Passage.
Carter was in business years before his cousin became presidential timber. Like other merchants, he is acutely aware of the effect the 5,000 tourists a day had on a town of 650 people. His own store boomed during those years, requiring him to employ seven people just to handle the flow.
But Hugh Carter's main business is a huge worm farm, an enterprise of no special interest to tourists and not dependent on anyone's political fortunes. Life magazine even did a story on the operation in the 1950s.
Others were not so lucky. "I had three stores opened in one year, " says John Williams, a local man who capitalized on Plains' hometown boy. He has closed one store and is getting ready to close another. The third, a grocery store adjacent to the Kountry Korner, will probably remain in business. "Most of the stuff is local traffic, " he says.
In addition to the stores, "we had three tour services at one time. They are all gone. The whole main street was filled with souvenir shops, including a bunch of guys out of Missouri. There was another restaurant at one time. She sold out to a guy from Texas, and he went bust, too."
Other souvenir shops that once blossomed have left the same empty storefronts that greeted the curious when Carter first began his presidential campaign in 1975.

Information given.
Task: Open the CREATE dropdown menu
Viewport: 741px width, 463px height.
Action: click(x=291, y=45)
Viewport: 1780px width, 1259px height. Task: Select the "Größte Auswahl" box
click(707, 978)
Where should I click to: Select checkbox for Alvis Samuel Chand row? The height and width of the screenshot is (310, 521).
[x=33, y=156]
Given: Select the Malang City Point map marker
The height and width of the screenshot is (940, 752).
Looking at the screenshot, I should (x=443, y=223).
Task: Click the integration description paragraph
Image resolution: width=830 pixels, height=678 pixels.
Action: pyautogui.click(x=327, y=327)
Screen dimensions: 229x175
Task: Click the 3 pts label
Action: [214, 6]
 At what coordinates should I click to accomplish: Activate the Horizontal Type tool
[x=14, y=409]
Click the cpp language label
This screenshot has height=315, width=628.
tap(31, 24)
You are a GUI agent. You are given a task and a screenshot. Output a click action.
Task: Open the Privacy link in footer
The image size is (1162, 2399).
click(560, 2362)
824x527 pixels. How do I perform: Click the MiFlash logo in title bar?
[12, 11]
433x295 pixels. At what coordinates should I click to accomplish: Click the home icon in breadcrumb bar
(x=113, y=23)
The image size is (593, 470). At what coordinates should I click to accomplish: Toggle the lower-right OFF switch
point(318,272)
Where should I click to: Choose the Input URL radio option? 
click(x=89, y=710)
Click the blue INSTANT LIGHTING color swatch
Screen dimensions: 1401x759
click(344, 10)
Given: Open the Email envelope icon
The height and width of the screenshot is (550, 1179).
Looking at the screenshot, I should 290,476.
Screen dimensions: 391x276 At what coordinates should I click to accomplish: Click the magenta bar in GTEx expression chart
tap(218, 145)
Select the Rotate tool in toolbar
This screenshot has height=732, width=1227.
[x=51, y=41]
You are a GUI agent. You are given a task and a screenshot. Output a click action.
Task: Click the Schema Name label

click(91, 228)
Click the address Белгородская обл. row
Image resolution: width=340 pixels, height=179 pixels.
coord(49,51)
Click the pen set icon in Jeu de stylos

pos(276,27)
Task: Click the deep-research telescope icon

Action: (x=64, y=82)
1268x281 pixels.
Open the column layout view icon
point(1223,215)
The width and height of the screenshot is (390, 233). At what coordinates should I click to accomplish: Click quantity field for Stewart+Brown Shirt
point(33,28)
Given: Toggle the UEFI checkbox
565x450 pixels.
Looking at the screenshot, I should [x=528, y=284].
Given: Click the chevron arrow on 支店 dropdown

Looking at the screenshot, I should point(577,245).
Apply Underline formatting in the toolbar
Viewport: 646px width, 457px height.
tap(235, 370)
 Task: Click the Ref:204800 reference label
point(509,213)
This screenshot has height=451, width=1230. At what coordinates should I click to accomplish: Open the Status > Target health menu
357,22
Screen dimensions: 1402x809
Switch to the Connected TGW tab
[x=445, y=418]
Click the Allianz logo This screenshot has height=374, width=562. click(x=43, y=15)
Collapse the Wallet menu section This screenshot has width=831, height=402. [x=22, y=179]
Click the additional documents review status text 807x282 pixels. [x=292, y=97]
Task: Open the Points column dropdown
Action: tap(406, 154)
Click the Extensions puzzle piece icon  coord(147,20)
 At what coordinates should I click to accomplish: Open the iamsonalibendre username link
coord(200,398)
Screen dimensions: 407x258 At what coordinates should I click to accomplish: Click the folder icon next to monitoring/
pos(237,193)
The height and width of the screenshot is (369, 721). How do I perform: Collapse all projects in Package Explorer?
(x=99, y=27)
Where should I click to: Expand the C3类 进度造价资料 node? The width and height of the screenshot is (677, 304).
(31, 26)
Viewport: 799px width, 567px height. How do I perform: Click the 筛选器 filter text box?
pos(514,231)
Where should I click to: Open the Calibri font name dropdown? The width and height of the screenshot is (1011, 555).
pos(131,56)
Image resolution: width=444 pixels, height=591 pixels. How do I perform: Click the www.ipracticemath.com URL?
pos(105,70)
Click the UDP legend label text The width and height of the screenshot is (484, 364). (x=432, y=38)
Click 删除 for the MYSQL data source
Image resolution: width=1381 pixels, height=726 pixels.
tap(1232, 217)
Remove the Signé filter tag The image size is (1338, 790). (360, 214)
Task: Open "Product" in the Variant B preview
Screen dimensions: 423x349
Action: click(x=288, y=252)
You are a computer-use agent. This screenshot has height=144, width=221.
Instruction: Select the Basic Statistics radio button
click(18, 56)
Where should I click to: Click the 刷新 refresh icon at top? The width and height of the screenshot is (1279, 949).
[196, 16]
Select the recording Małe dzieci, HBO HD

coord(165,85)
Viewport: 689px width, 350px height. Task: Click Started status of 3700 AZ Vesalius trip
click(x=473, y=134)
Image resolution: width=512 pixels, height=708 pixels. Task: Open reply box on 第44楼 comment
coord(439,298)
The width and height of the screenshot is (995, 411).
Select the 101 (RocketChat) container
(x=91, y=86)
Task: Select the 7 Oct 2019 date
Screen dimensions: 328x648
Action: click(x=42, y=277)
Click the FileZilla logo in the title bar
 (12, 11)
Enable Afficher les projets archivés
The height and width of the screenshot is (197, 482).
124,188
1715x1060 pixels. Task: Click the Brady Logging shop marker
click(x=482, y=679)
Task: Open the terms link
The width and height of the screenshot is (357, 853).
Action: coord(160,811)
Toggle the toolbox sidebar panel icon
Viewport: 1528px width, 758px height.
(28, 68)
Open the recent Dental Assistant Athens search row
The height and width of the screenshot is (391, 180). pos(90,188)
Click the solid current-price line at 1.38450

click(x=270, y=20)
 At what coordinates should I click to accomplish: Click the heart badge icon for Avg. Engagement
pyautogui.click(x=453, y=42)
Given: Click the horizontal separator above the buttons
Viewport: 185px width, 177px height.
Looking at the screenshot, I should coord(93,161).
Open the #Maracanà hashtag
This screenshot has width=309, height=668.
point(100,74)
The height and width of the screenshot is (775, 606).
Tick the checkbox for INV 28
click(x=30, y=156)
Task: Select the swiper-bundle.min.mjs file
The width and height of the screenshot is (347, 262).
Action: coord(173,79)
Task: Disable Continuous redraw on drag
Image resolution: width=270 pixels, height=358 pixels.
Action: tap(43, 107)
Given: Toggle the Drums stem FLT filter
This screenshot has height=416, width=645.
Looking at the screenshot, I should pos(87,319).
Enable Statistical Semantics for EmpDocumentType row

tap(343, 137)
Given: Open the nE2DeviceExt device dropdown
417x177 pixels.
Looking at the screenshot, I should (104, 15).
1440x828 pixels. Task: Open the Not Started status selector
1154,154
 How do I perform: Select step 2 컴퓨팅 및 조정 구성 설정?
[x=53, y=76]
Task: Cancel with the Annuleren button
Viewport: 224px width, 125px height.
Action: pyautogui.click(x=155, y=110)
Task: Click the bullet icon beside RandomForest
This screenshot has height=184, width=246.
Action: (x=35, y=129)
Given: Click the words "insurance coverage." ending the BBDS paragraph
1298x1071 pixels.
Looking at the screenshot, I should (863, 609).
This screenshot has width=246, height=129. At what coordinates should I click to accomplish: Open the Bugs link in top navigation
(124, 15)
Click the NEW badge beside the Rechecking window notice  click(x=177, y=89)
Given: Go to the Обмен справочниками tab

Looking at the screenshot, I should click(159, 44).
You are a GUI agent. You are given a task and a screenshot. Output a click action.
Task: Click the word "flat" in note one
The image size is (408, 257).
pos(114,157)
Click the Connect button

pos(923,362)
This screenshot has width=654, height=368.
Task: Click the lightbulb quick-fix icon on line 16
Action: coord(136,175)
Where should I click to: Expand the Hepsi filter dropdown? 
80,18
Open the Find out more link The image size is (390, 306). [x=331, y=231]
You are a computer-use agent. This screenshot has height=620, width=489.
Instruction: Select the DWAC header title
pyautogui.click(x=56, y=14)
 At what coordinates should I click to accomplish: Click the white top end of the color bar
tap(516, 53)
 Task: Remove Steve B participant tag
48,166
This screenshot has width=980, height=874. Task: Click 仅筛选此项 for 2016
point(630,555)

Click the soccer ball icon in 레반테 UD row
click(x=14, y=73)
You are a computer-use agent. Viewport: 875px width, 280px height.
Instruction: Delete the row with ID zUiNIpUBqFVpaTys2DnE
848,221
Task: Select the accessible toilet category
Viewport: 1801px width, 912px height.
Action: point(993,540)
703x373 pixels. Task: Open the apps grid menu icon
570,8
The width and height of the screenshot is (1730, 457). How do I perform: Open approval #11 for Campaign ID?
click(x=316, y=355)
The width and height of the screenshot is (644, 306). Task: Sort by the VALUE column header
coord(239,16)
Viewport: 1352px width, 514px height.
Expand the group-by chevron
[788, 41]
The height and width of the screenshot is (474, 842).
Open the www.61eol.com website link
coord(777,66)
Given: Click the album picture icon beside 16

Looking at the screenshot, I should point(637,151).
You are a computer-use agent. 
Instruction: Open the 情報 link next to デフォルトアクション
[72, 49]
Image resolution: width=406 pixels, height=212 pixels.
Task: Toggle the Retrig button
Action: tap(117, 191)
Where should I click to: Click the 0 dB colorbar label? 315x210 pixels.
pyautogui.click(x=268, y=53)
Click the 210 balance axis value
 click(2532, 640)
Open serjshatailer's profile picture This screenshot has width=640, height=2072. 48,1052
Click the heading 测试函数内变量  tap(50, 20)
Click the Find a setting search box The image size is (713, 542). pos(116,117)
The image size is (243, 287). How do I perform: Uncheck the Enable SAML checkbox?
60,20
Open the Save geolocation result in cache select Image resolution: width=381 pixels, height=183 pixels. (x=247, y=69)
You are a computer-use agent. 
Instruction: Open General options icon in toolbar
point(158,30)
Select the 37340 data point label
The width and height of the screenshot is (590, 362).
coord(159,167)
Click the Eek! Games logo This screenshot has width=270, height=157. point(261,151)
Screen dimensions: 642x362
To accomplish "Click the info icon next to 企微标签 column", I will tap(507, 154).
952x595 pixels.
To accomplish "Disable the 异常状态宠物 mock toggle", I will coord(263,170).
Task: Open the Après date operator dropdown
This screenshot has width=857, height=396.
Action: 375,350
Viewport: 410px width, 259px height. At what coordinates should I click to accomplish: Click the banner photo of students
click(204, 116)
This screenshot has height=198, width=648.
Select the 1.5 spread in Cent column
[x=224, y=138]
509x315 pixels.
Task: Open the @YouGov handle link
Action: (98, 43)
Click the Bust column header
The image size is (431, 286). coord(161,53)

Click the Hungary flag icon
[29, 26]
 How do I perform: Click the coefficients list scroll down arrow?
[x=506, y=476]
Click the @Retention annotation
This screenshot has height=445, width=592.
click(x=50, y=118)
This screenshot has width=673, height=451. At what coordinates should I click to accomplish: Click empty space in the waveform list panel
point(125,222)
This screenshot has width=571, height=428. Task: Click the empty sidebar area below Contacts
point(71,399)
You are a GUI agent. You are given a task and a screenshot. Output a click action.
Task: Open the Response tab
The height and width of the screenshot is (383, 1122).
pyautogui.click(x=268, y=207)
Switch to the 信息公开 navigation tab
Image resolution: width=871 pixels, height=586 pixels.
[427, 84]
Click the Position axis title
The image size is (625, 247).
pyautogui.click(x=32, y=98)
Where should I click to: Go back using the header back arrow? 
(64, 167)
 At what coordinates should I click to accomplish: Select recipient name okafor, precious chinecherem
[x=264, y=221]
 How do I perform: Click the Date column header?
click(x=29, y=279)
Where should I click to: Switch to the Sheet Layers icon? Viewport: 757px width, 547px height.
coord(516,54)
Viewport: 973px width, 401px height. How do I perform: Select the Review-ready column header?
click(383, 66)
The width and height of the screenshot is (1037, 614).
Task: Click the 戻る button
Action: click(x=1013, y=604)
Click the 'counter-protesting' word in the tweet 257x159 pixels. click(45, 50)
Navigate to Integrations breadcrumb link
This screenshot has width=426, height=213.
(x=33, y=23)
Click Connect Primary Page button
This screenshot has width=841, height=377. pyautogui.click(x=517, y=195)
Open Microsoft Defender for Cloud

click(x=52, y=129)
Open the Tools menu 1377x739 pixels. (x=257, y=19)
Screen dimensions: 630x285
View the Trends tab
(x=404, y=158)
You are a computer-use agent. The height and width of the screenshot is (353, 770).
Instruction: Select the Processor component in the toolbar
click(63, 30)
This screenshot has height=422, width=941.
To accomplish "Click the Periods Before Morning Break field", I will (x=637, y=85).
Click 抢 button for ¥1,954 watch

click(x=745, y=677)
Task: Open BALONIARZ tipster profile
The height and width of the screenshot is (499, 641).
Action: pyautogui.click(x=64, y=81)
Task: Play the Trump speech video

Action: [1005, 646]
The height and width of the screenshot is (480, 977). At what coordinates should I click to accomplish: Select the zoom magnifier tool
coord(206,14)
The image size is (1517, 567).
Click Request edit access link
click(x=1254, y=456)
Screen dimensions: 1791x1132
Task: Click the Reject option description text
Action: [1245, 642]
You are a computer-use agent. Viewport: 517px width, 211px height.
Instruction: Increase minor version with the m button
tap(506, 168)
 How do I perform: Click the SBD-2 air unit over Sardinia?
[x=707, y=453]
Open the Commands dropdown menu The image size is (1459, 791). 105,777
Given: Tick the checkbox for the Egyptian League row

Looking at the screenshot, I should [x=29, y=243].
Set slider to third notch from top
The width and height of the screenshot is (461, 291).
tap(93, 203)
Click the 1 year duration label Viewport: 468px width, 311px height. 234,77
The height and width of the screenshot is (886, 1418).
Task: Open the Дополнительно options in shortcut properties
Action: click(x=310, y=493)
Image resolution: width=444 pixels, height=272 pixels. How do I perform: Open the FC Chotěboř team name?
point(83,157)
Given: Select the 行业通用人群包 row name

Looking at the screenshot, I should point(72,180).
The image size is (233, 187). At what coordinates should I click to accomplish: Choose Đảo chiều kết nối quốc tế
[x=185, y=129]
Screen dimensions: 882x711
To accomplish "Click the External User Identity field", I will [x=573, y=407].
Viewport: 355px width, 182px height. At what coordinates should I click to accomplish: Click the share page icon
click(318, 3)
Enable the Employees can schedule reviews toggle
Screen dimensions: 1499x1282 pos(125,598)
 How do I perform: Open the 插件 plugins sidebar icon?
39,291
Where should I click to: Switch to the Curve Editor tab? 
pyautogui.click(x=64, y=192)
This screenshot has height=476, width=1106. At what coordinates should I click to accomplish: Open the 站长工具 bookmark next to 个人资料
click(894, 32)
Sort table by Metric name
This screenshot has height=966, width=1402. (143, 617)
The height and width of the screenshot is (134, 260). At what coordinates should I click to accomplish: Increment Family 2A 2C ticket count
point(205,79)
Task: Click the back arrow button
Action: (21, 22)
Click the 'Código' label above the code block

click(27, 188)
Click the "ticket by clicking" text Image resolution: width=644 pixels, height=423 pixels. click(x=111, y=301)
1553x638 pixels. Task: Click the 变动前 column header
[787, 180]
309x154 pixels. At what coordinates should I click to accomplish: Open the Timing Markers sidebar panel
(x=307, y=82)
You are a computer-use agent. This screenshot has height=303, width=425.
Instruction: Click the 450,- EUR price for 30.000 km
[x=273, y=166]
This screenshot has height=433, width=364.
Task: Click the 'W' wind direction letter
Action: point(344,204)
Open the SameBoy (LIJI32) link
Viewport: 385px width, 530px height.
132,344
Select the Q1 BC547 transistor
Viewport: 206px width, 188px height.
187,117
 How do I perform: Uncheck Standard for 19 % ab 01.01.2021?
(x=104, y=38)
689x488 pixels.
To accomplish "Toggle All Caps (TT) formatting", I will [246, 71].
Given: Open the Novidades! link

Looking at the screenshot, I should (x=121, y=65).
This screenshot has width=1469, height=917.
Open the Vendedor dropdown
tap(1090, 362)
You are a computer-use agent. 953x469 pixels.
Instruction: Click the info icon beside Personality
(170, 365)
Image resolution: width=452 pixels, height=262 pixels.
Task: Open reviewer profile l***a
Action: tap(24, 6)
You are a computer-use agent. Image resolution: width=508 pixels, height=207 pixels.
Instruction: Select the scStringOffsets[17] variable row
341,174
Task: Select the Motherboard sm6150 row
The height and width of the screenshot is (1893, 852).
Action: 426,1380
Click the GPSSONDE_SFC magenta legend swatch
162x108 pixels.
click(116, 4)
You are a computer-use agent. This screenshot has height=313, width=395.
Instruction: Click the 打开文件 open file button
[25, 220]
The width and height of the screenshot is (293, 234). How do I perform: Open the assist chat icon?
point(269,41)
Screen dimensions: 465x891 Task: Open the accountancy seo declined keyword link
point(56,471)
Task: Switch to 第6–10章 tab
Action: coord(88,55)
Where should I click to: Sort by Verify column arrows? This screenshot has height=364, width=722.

Exercise tasks.
1. List every town or state named in the passage on businesses in Plains.
2. Extend the passage about shops and tourism in Plains beyond its final sentence.

Results of the tasks.
1. Plains, Missouri, Texas

2.
Some investors in the town were of another nature. One woman from California purchased three houses in town after Carter was elected. She currently rents one to the Secret Service, but has it on the market for about $100,000. "That price is way out of line for here, " Hugh Carter said. He mentioned that someone else bought farmland nearby and is trying to sell it for $2,000 an acre, an almost unheard of price for the flat territory that envelops Plains. Canadians have even bought property in the community, hoping to profit off the 39th president.
No interviews for Amy
"It's nice now, " said John Williams, who is mostly dependent on his peanut shelling operation on the edge of town. The peace and quiet have settled in once again. While it would have been nice to continue the other stores, he said, "it was getting old."
On the edge of town, a nondescript house has been converted to offices for Jimmy Carter and his local staff. Cumbersome stacks of mail addressed to The Honorable Jimmy Carter balance precariously on a couch, while a woman cradles a phone and apologizes to McCall's magazine that "No, I'm very sorry, but Amy is not giving any interviews."
"When Rosalynn and I walk downtown there might be four or five autos filled with tourists that will stop and shake hands and take our photos, " said Jimmy Carter, who has spent part of the morning out looking at some of his property. The town, he said, "is much more stable now. That may be disturbing to local merchants but I think it is adequate."
He says that whatever business tourism brought into town, it was business Plains "would not have experienced otherwise."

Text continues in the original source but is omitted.